UN Stresses Speedy Diagnosis In Fighting Deadly Marburg Disease In Angola

With the toll from the largest, deadliest and most intense outbreak of Marburg fever on record steadily climbing in Angola, the United Nations health agency is focusing on the need for exceptionally precise diagnostic steps to prevent the spread of the rare but highly lethal haemorrhagic disease further afield, or even to another country.

An international network of expert laboratories set up by the World Health Organization (WHO) in Canada, Germany, South Africa and the United States to diagnose such viral haemorrhagic fevers is helping Angola fight the outbreak of Marburg, for which there is no vaccine or treatment.

Thus early diagnosis and isolation are vital in detecting suspected cases in people who may have placed numerous others at unusually high risk for the disease with epidemic potential, which has already killed 173 of the 200 victims in the current outbreak and has now affected six provinces, all in the northwestern part of the country.

Yesterday the UN launched a three-month $3.5 million flash appeal to combat Marburg, of the same family as the deadly Ebola, which begins with severe diarrhoea, abdominal pain, nausea, vomiting and chest and lung pains, with a high proportion developing severe haemorrhage in the gastrointestinal tract and lungs.

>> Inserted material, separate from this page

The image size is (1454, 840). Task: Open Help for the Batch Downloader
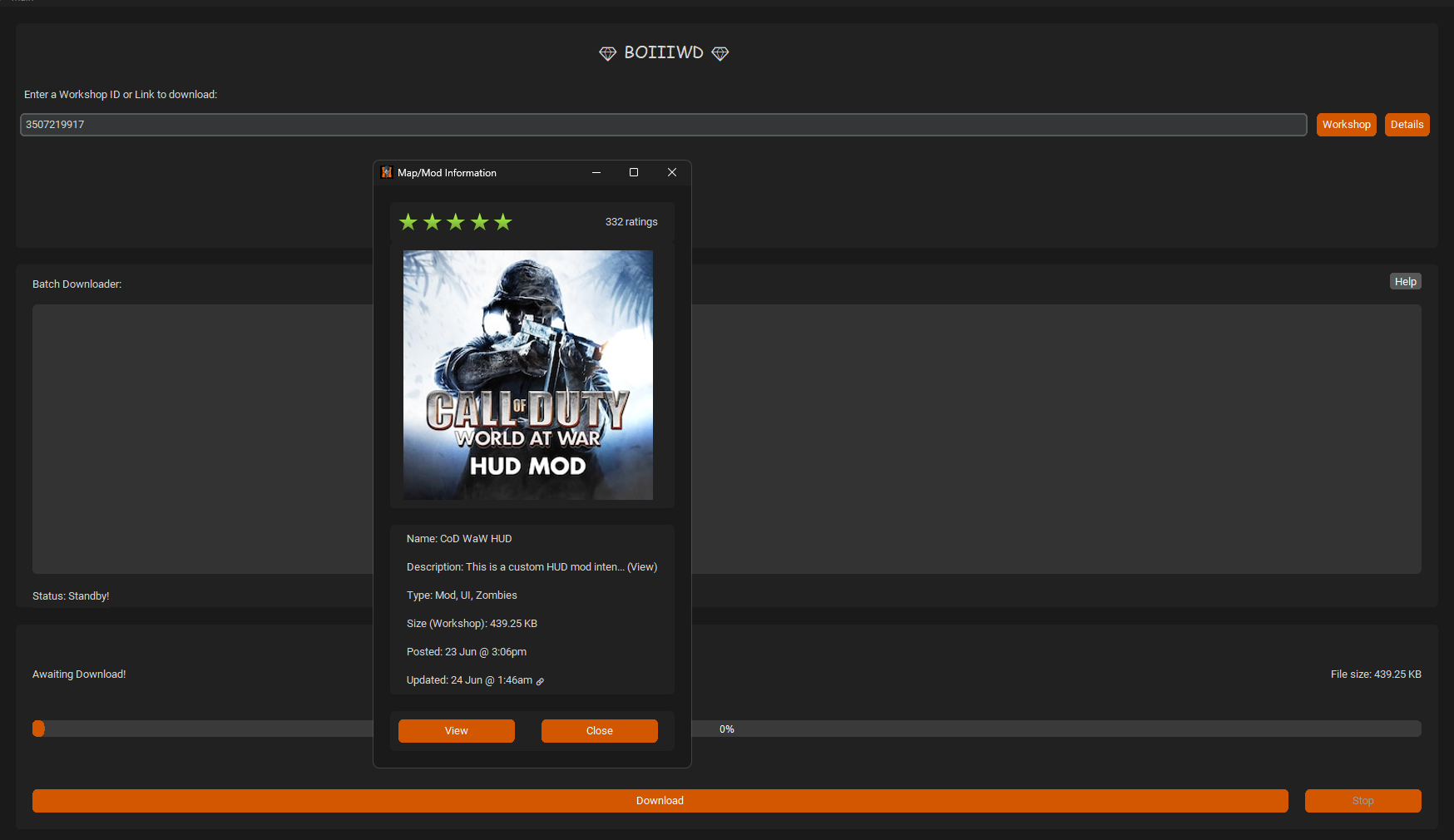pos(1405,282)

Close contact with bodily fluids of infected people, as in medical care or burial, appears to increase the risk of infection and the UN Office for the Coordination of Humanitarian Affairs (OCHA) says the most urgent needs are protective clothing for health workers, disinfectants, body bags, emergency kits and essential drugs.

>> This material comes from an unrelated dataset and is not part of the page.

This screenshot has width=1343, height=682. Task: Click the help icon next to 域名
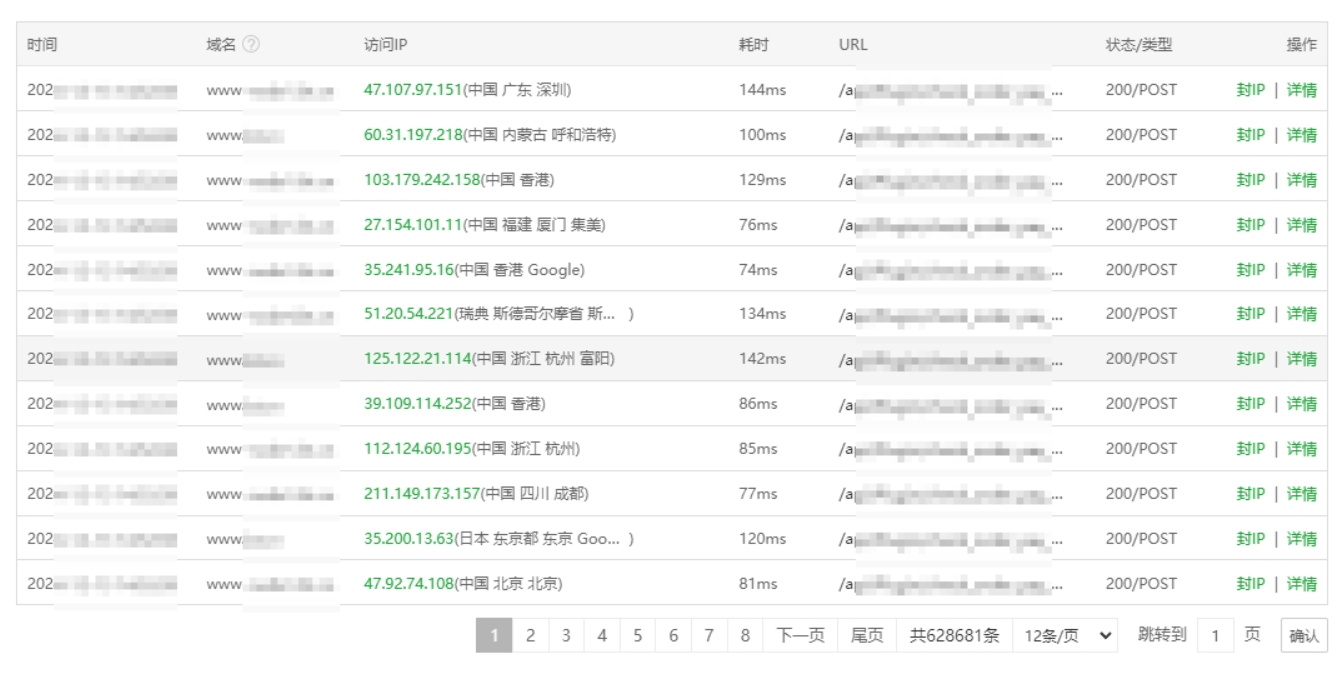click(x=251, y=45)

In its latest update, WHO says sophisticated laboratory studies may help shed some light on certain unusual features of the current outbreak, including the high fatality rate and the overwhelming concentration of initial cases in children under five years.

A longer-term objective is to determine where the virus hides in nature between outbreaks. It appears to be geographically confined to a few countries in southern Africa and was first identified in 1967 during outbreaks among laboratory workers in Marburg and Frankfurt, Germany, and Belgrade, Yugoslavia. These were linked to infected monkeys imported from Uganda.

The previous highest toll occurred from 1998 to 2000 in the Democratic Republic of the Congo (DRC), when 123 people died out of 149 cases. The current outbreak has spread and killed in just a few weeks.